> _Page text_
○ ○ ○ ○
EX-99.2 3 v383994_ex99-2.htm EXHIBIT 99.2

 

Exhibit 99.2

 

July 15, 2014

 

Dear Shareholder:

 

You are cordially invited to attend the 2014 annual meeting of shareholders of Sinovac Biotech Ltd. to be held on August 27, 2014, at 9:00 A.M. Beijing time, at No. 39 Shangdi Xi Road, Haidian District, Beijing 100085, People’s Republic of China.

 

At this year’s annual meeting, you will be asked to:

 

·approve the re-election of Weidong Yin, Yuk Lam Lo, Simon Anderson, Kenneth Lee and Meng Mei as the Company’s directors until the next annual meeting of shareholders and until their successors are duly elected;

 

·approve the audited consolidated financial statements of the Company for the financial year ended December 31, 2013 together with the Report of Independent Registered Public Accounting Firm thereon and the notes thereto; and

 

·approve the appointment of Ernst &Young Hua Ming LLP as the independent auditor of the Company for the fiscal year ending December 31, 2014 and to authorize the directors of the Company to fix such independent auditor’s remuneration.

 

The annual meeting will also transact such other businesses as properly may be brought before it or any adjournment thereof.

 

The accompanying Notice of Meeting and Proxy Statement describe these matters. We urge you to read this information carefully.
○ ○ ○ ○
> _Supplied information_

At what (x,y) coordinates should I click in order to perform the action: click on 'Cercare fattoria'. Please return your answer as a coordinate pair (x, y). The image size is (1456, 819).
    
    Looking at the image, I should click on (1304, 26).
○ ○ ○ ○
> _Tasks and exercises_
A – In the shareholder letter, rewrite the paragraph beginning "You are cordially invited" as a short list that keeps its main facts.
B – Write the next part of the shareholder letter, picking up after its final sentence.

> _Final answers_
A –
- Event: 2014 annual meeting of shareholders of Sinovac Biotech Ltd.
- Date: August 27, 2014
- Time: 9:00 A.M. Beijing time
- Place: No. 39 Shangdi Xi Road, Haidian District, Beijing 100085, People's Republic of China

B –
The board of directors unanimously believes that re-election of its nominees for directors, the appointment of an independent auditor and authorization to fix such independent auditor’s remuneration, are in the best interests of the Company and its shareholders, and, accordingly, recommends a vote “FOR” the re-election of all of the above directors, “FOR” the approval of the audited consolidated financial statements of the Company and Report of Independent Registered Public Accounting Firm thereon, and “FOR” the appointment of Ernst &Young Hua Ming LLP as the Company’s independent auditor and the authorization to fix such independent auditor’s remuneration.

 

In addition to the business to be transacted as described above, management will speak on our developments in the past year and respond to comments and questions of general interest to shareholders.

 

It is important that your shares be represented and voted whether or not you plan to attend the annual meeting in person. You may vote by completing and mailing the enclosed proxy card or the voting instruction form provided by your broker or other nominee. This will ensure your shares are represented at the annual meeting.

 

  Sincerely,
    
   SINOVAC BIOTECH LTD.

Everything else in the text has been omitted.